Ah one of those! Im sorry to hear that. Either way you can go through Cameron. It will still give you the best bang for the buck in covering the canyon. You will cover the south rim park more efficiently that way. I can understand wanting ot get here in the general area fast but, to the canyon it is like it is going to fill in anytime soon.


----------



## LarryD (Apr 21, 2009)

I don't think that you're going to have any problem finding photo opportunities at Grand Canyon........

You will find that your wide angles aren't wide enough, and your long lenses aren't long enough.........but you'll run out of time and data storage before you run out of things to take shots of.......
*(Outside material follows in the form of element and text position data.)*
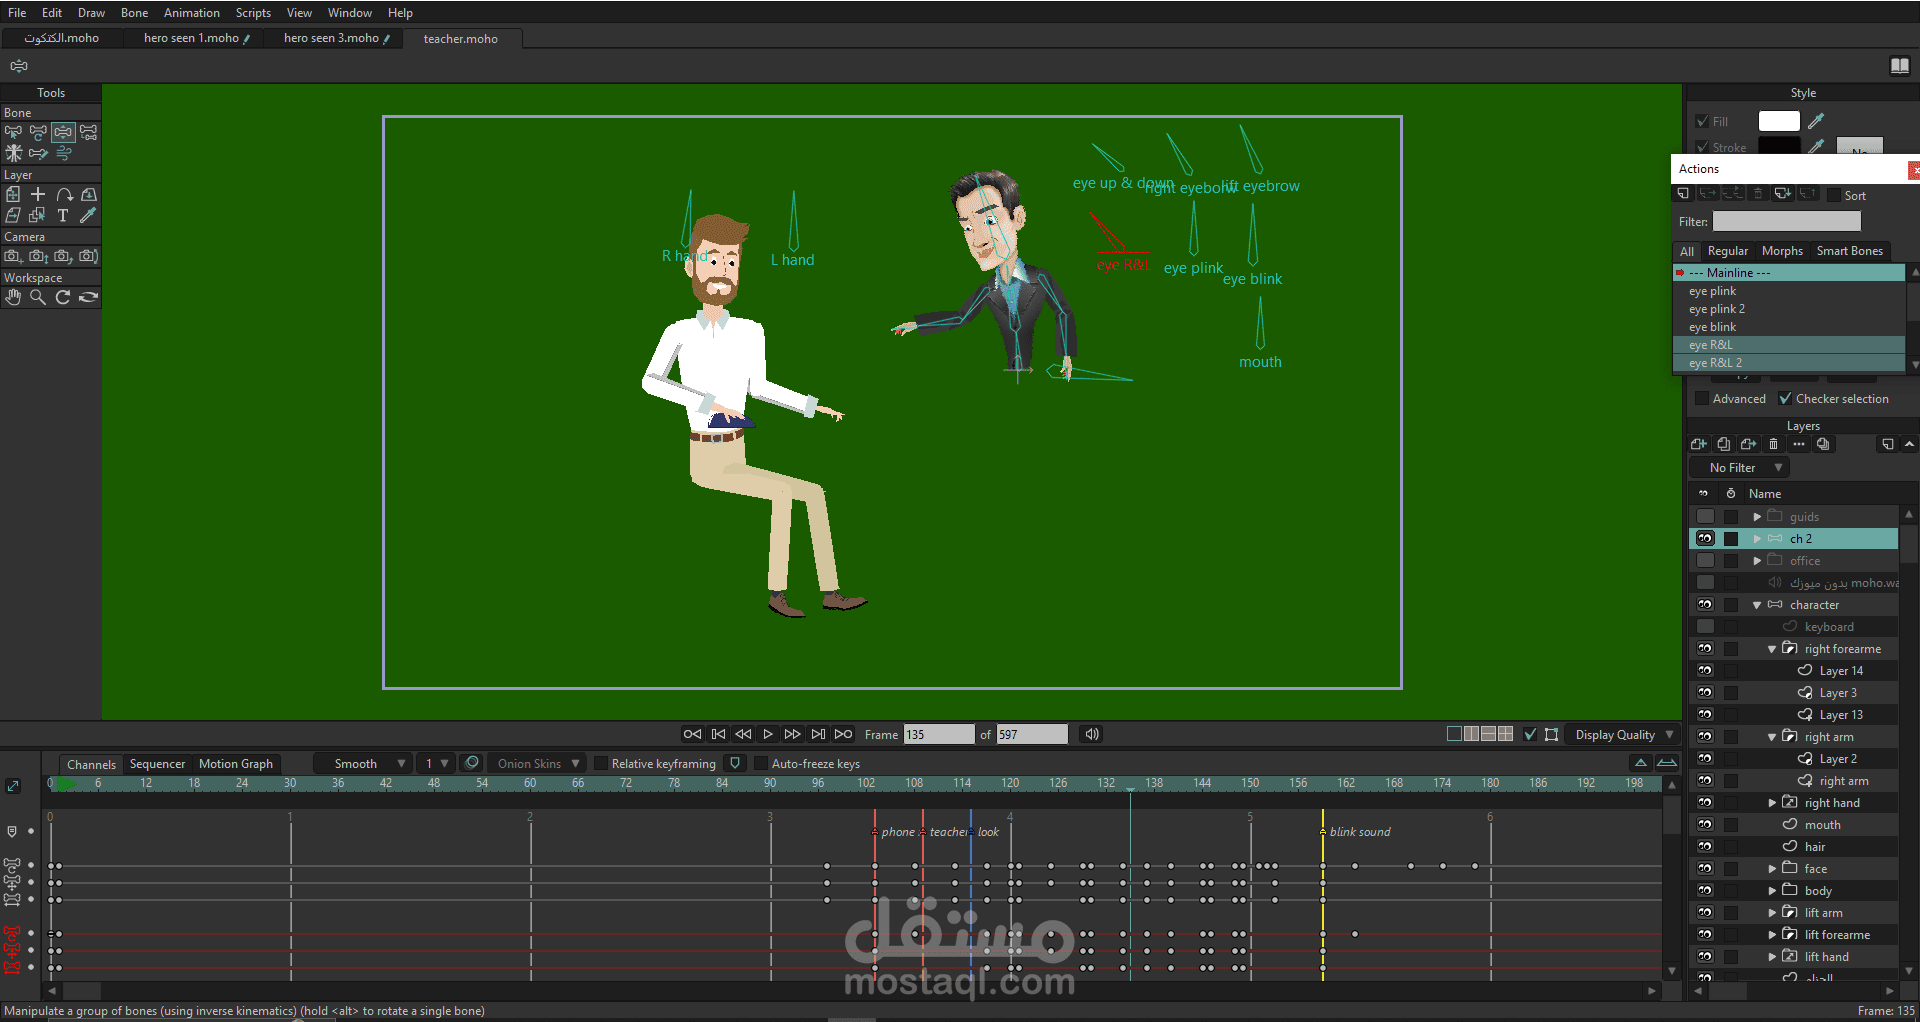Open the Animation menu
Screen dimensions: 1920x1022
pos(192,13)
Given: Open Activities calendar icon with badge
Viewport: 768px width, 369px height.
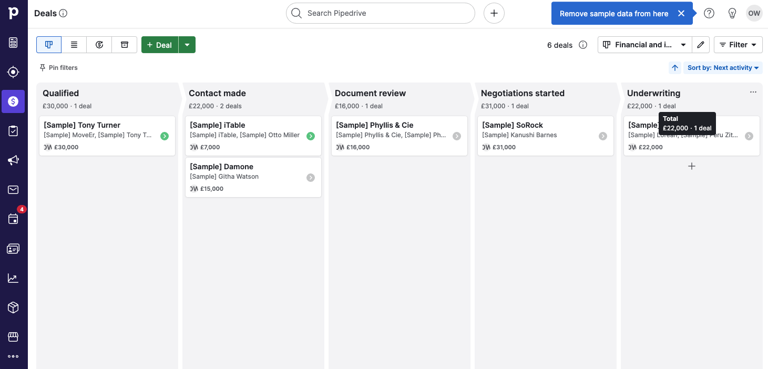Looking at the screenshot, I should click(13, 219).
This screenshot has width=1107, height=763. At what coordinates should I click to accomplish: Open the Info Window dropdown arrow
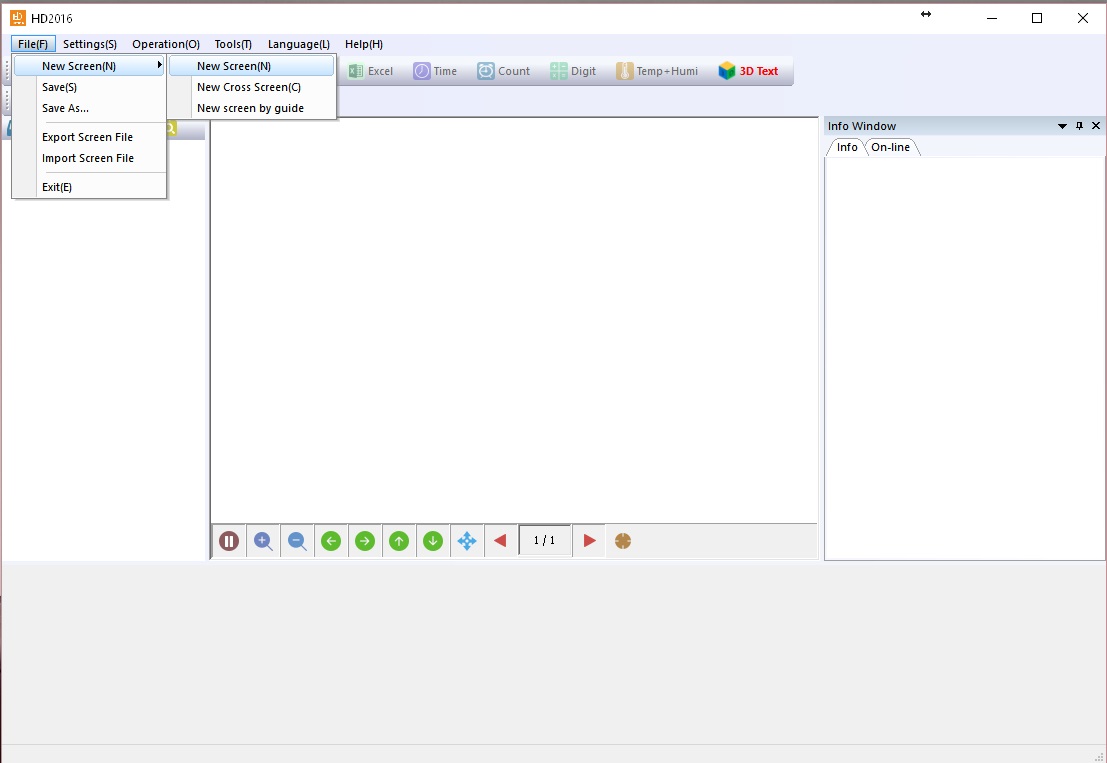tap(1062, 126)
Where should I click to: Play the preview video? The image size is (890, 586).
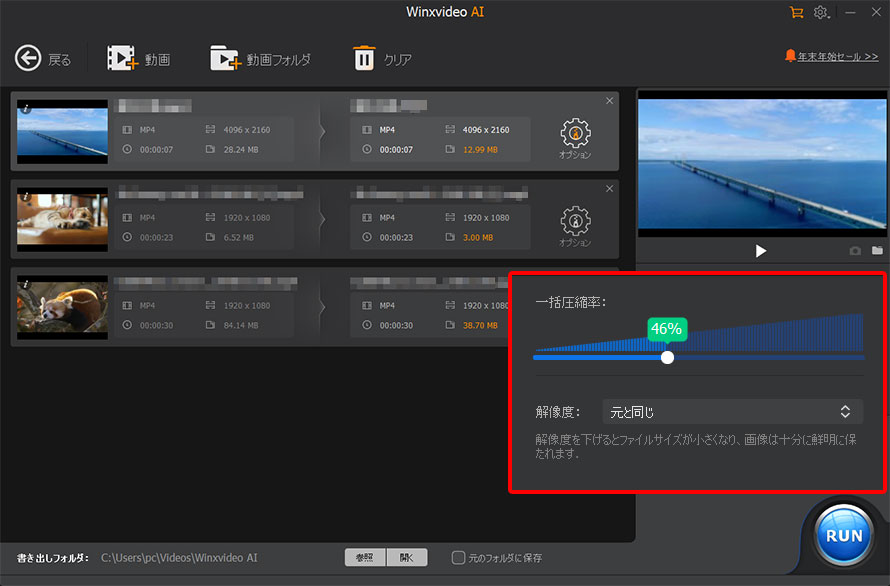pyautogui.click(x=761, y=251)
.......................:thumbup:


----------



## Joves (Apr 21, 2009)

LarryD said:


> I don't think that you're going to have any problem finding photo opportunities at Grand Canyon........
> 
> You will find that your wide angles aren't wide enough, and your long lenses aren't long enough.........but you'll run out of time and data storage before you run out of things to take shots of.......
> 
> .......................:thumbup:


  No kidding. The only thing that can kill it is if there is a major fire that smokes the canyon out.


----------



## joshhuntnm (Apr 22, 2009)

the only real challenge is if your goal is to take something unique. It is one of the most photographed places on the planet. If your goal is just beauty, then you are set.


----------



## Sangetsu (Apr 23, 2009)

My favorite place in the Grand Canyon area is the Havasupai reservation. You'll need permission from the tribe (if I remember right) to enter the reservation and take pictures, but they have a website where you can sign up... 

Havasupai Tribe


----------